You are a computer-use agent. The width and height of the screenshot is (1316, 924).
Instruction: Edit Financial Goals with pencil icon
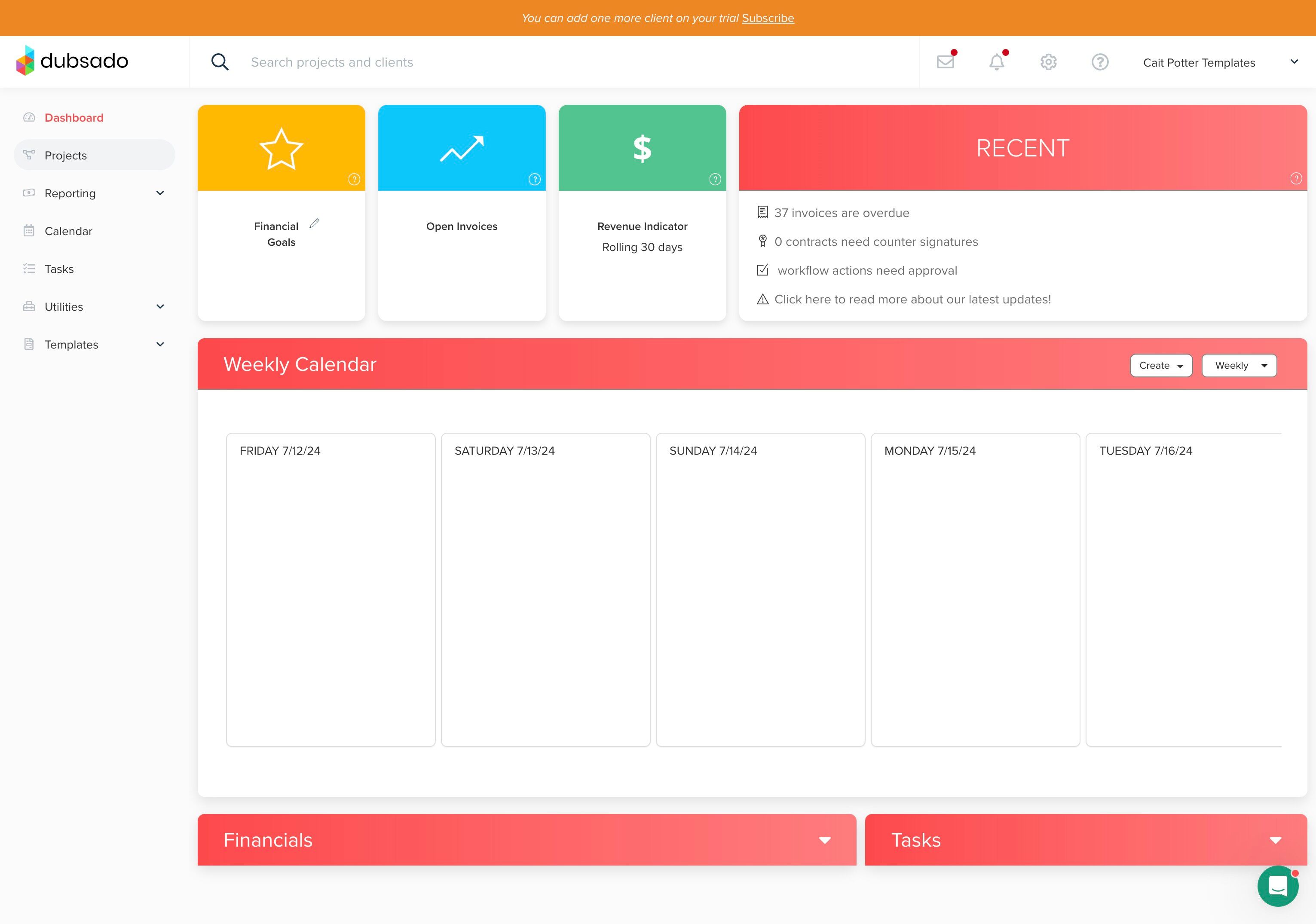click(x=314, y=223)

---

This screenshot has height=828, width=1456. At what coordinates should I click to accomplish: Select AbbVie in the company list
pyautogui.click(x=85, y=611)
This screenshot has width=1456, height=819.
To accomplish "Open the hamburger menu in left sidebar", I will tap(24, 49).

...

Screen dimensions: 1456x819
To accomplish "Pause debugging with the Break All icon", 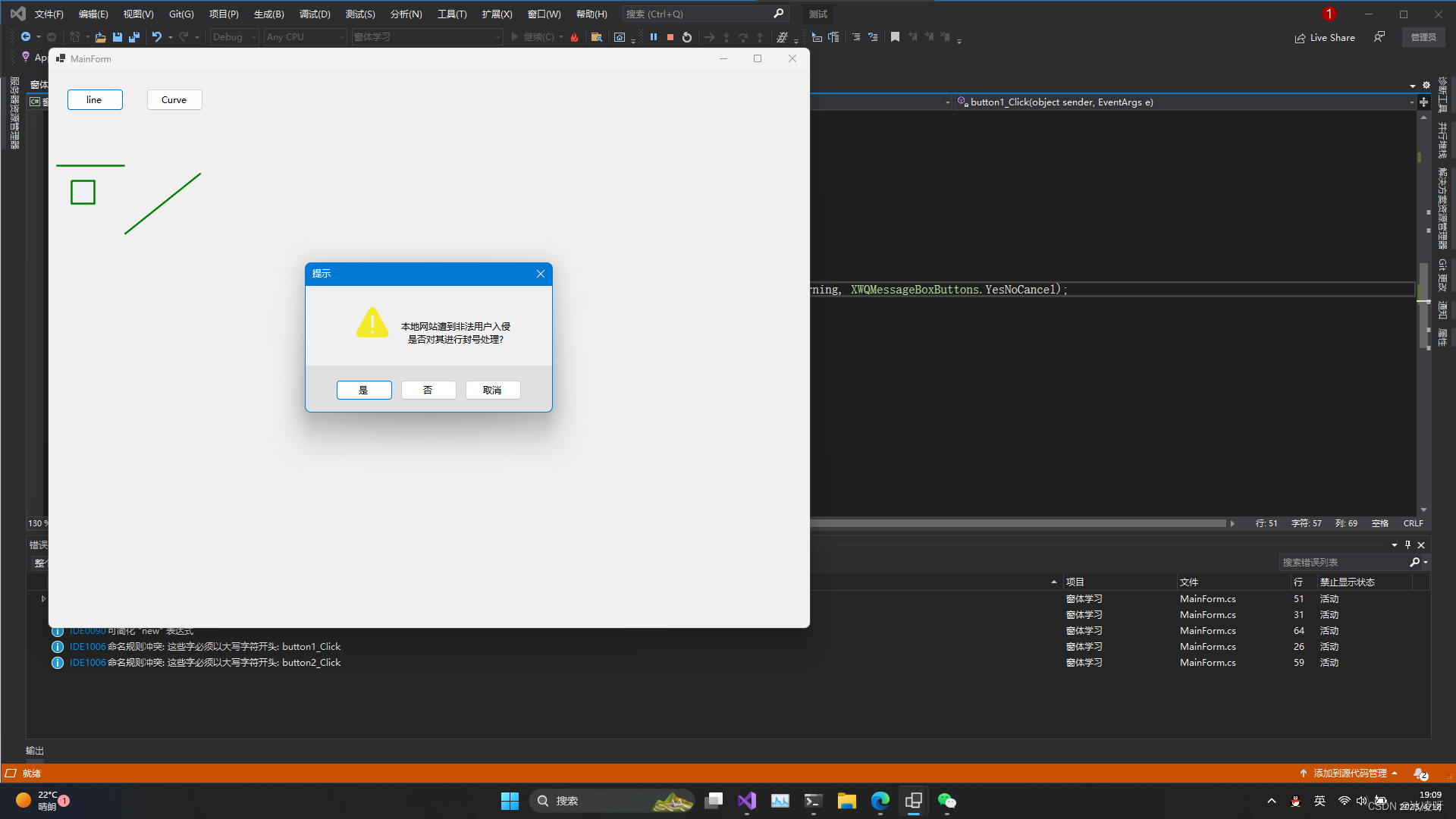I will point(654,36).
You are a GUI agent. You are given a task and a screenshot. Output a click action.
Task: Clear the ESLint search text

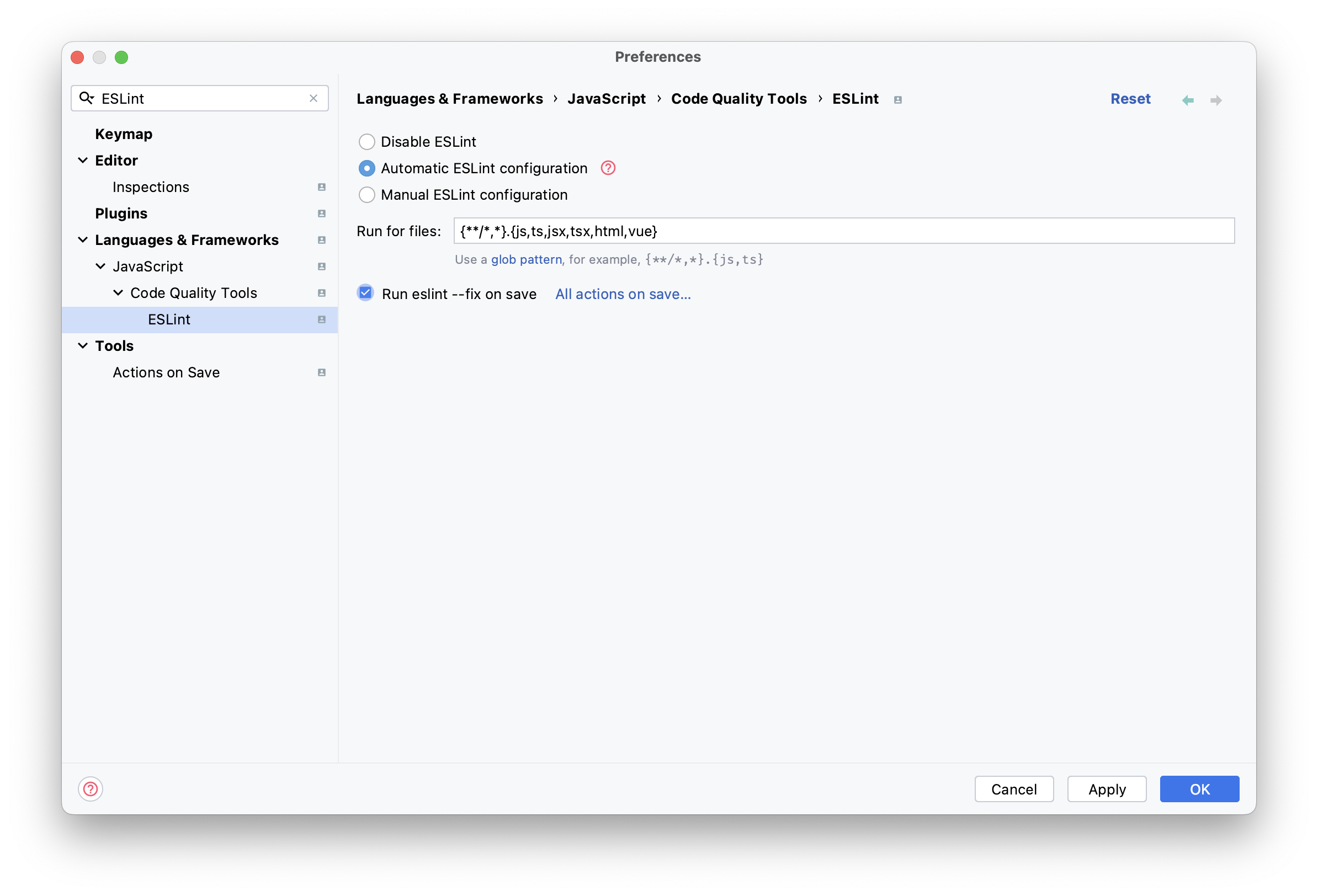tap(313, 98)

TRY IT: Using the data above, count every line that contains the word "agent", then give the count and nothing more.

ANSWER TO THIS PROBLEM: 2